The Devil and Sonny Liston
- First edition
- Author: Nick Tosches
- Language: English
- Genre: Biography, Music, Journalism
- Publisher: Little, Brown (USA)
- Publication date: April 2000 (USA)
- Publication place: United States
- Media type: Print (Hardback, Paperback)
- Pages: 272 pp (hardback first edition)
- ISBN: 0-316-89775-2
- Dewey Decimal: 796.83/092 B 21
- LC Class: GV1132.L53 T68 2000

= The Devil and Sonny Liston =

2000 book by Nick Tosches

The Devil and Sonny Liston is a biography of world heavyweight champion boxer Sonny Liston by Nick Tosches. The book's title is a reference to the story "The Devil and Daniel Webster". Tosches' intended title was "Night Train" after one of Liston's favorite songs. It was changed at the behest of his publisher in order to avoid potential confusion with the novel of the same name by Martin Amis.

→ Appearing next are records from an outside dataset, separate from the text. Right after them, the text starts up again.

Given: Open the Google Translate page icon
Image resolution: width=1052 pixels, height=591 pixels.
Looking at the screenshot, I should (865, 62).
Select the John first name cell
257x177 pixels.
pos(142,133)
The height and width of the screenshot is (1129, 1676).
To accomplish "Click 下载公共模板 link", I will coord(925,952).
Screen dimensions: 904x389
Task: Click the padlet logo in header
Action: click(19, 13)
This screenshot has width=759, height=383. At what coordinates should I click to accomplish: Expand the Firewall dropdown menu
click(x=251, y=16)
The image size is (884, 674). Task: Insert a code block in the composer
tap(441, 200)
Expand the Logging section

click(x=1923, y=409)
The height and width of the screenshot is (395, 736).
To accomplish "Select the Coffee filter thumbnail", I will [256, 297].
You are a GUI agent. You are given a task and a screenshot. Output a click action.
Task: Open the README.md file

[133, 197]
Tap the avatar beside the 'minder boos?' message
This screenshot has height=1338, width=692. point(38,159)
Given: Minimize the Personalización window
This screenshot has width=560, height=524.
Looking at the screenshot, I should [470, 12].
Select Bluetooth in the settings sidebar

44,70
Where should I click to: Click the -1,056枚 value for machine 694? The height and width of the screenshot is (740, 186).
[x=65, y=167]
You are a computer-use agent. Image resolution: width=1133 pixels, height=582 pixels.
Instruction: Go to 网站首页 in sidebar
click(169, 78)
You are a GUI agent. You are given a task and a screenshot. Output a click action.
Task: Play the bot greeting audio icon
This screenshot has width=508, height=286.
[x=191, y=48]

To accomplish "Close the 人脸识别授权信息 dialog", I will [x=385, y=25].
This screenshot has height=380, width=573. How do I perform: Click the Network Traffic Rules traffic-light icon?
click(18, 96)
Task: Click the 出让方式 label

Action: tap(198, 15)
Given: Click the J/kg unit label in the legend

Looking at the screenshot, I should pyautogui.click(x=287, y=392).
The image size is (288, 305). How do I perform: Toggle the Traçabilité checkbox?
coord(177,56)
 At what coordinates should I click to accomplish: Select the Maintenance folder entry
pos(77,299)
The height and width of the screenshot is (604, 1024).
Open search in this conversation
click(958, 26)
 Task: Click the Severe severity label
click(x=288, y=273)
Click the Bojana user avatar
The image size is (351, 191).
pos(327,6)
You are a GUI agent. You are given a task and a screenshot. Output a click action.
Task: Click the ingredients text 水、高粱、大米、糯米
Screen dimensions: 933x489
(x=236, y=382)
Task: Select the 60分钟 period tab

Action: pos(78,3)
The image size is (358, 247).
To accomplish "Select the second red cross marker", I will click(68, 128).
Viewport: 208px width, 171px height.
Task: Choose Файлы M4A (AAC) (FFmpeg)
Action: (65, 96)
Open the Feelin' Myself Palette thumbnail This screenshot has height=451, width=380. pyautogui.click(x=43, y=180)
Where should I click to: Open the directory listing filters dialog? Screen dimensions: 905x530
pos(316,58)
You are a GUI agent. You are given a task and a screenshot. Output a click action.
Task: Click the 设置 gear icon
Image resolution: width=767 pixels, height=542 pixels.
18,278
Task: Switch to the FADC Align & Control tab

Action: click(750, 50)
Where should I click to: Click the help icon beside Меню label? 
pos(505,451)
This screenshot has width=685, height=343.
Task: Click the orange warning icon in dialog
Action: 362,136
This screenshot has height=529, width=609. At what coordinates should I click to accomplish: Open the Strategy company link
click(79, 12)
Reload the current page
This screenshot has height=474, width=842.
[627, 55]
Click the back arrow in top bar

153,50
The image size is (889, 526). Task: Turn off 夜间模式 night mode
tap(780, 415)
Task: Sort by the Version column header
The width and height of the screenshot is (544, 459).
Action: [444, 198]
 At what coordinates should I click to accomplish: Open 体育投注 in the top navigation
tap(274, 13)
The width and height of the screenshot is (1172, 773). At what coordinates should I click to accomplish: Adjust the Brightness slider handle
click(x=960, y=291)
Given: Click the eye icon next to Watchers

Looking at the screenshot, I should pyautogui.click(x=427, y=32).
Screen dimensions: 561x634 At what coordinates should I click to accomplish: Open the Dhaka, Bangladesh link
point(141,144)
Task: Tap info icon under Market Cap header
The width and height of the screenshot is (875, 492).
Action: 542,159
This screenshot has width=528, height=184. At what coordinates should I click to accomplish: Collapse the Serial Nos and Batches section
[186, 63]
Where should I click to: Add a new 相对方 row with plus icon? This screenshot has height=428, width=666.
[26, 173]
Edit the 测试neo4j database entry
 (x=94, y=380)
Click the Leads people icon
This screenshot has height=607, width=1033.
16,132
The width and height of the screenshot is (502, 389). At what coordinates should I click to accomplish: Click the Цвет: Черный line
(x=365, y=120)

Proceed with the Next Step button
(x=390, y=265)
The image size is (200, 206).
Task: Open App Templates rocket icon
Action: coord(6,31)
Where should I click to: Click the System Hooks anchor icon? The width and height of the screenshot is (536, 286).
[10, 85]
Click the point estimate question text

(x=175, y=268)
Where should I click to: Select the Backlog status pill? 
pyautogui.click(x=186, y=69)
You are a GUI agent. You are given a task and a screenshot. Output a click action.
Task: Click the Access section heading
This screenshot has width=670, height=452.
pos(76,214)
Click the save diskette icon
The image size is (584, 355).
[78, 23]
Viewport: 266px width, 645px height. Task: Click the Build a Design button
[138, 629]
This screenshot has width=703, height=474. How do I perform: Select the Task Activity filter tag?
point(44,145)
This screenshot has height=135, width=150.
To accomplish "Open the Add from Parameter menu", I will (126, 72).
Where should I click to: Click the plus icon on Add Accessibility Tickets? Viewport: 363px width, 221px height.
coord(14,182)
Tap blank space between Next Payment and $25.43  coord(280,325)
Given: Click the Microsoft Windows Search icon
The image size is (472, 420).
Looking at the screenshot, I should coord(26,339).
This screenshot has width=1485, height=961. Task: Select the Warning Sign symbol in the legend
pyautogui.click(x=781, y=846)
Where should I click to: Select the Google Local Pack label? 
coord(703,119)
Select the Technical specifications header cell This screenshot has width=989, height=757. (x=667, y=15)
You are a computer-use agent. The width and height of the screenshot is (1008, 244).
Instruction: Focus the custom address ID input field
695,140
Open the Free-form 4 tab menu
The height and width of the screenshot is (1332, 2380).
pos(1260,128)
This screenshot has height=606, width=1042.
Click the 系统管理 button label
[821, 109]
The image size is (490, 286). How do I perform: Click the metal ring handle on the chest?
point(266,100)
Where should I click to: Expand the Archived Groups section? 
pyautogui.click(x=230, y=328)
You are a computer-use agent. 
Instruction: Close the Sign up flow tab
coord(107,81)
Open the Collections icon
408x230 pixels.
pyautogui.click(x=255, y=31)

Among the controversial topics covered are Liston's disputed birth date, his alleged mob ties, corruption in the professional boxing world, the 1964 Liston-Clay fight in which Liston claimed to have a shoulder injury, the 1965 Liston-Ali fight and the so-called "phantom punch", and Liston's alleged heroin overdose death in 1970.